淑儿眼睛红了,怒气冲冲道:“那为什么一定要我娘冲喜!爹爹死了还不到半年,她现在冲喜嫁人,你让别人怎么看她?又怎么看我们家的人?”
屈鸣鸣不理会她的哭叫,目光冷清:“所以呢?你不愿你娘冲喜嫁人,就要眼睁睁看着我娘去死吗?”
“我……”淑儿哽住,心里难过极了,眼泪流下来,绷着脸道:“我不管!我不要娘嫁人!我也不要住到这里!我要跟着我娘!”
“可以!”屈鸣鸣平静点头:“虽然我娘想让你们住在王府,得到最好的照顾,但既然你舍不得你娘,那便跟着她去吧,我娘那里我自会帮你说清楚。”
淑儿气得转过身去:“表姐讨厌!我不喜欢你了!”
屈鸣鸣没耐心去理会她的小姐脾气,又问鸿儿:“你呢?也要和你娘去吗?”
鸿儿垂着头没说话,屈鸣鸣冷笑:“你姐姐无所谓,毕竟她是女孩子,但你是姜家唯一的男丁!不过若你觉得自己还是个没断奶的娃娃离不开娘,我也会向你姑姑说明,你自改了姓跟着你娘去吧。”
鸿儿的小拳头捏的死紧,单薄的小肩膀随着急促的呼吸上下起伏,他猛地抬起头来,溜圆的眼睛瞪得大大的,火气喷涌,大声道:“我才不会改姓!我姓姜,我永远都是姜家的孩子,我以后也要当一个像父亲和祖父那样顶天立地的英雄!我才不是奶娃娃!”
屈鸣鸣终于露出一丝笑,捏了捏他气鼓鼓的胖脸颊,欣慰道:“有点小男子汉的样子了,你能这样想,你姑姑做的一切就没有白费。”
屈鸣鸣走后,淑儿气道:“弟弟,你怎么这么笨?你怎么能听表姐的话离开娘呢!为什么姑姑生病了就要牺牲娘来治病?你知不知道寡妇孝期内再嫁对娘的名声有多坏?往后我们也会因此被别人看不起!难道你都不生气吗?姑姑当了王妃了,就在欺负娘了!你应该站在娘这边才对!”
哪知鸿儿的小脸儿却沉下来:“你才是笨蛋!好赖不分的笨蛋!不是我不要娘,是娘不要我们!”说着就红着眼睛跑了出去,丫鬟小厮连忙跟上,淑儿站在那里气得直跺脚:“胡说八道什么,娘什么时候不要我们了?”

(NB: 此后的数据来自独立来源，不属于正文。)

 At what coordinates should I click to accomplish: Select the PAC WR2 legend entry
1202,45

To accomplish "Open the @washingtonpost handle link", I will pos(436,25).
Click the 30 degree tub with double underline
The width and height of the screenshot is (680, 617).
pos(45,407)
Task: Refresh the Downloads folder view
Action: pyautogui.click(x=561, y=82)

屈鸣鸣说了两兄妹的选择,见姜丛凤眉头轻皱,便道:“娘,他们已经不小了,也有自己的想法和选择,您若强行把淑儿留下来,到时她不见得会感激您,反而觉得是您拆散了她们母女。但即使她跟着去了展家,也没什么大不了,只要她不改姓,就依然是姜家的孩子。”
姜丛凤道:“你不知道,展家有个未出阁的小姐,为人刻薄贪婪,小户人家又没什么规矩可讲,万一她去了被欺负了怎么办?放在我身边,我好歹能看着。”
屈鸣鸣笑了笑:“娘,您难道忘了舅母是个什么样的人了?她可比您聪明也比您冷静,难道她会连自己的孩子都照顾不好吗?”

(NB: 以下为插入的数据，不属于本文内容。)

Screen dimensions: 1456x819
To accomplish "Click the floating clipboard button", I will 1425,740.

姜丛凤无奈道:“你的话也有道理,既然她想和她娘在一起,那便让她跟着去吧,往后若实在过得不好了,再接过来就是。不过他们兄妹从未分开过,鸿儿又一个人住在我们府里,你记得往后多照应着他些,他现在是在国子监读书,若是在官学,你们挨得近,想必更方便照应。”
屈鸣鸣无奈:“娘啊,您可别想一出是一出,那官学就是一帮子高官贵族家的纨绔子弟撒野的地方,哪里比得上国子监能学到东西,您信不信,若真叫鸿儿去了官学,想必不几日就混野了,您到时哭都来不及。”
姜丛凤忙道:“我也就是说一说哪里真会给他转学呢,不过往后你下学得早了,记得接弟弟一起回来。”
真是来一个就宠一个,她这个亲闺女反倒一次次往后排,屈鸣鸣心里有些不平衡,面上却还是答应下来。
消息传到公主府时,长公主正被皇帝下旨申饬,同时禁足两月。
也的确如英亲王所预料的那般,皇帝的申饬对脸皮极厚的长公主又算得了什么?禁足两个月就更是挠痒痒一般的惩罚了。
不过今日的长公主却奇怪得很,神色仓惶,满脸恐惧,没有脂粉覆盖的眼下是两坨浓重的黑眼圈,接旨时衣冠不整不说,竟连头发也披散着,实在没有半点公主的威仪。
宣旨的太监有些奇怪,但他们哪里知道长公主昨晚被‘提头来见’的望星吓得魂飞魄散是种什么感受,几乎满府都听到了她的惨叫。
待张氏三天后出嫁‘冲喜’的消息传来,她便知道昨晚的事定是英亲王的手笔。
可又能如何?她没有证据,再说此事她也不是全然无辜,就算她告了太后和皇帝,英亲王也不怕,她几乎都绝望了,也真的感觉到怕了。
但此时,她尚未体会出上门道歉的解决办法,毕竟她这高高在上的一国长公主,何时向别人低头过?
不管众人反应如何,这场有些荒唐的婚事还是一步步置办了起来。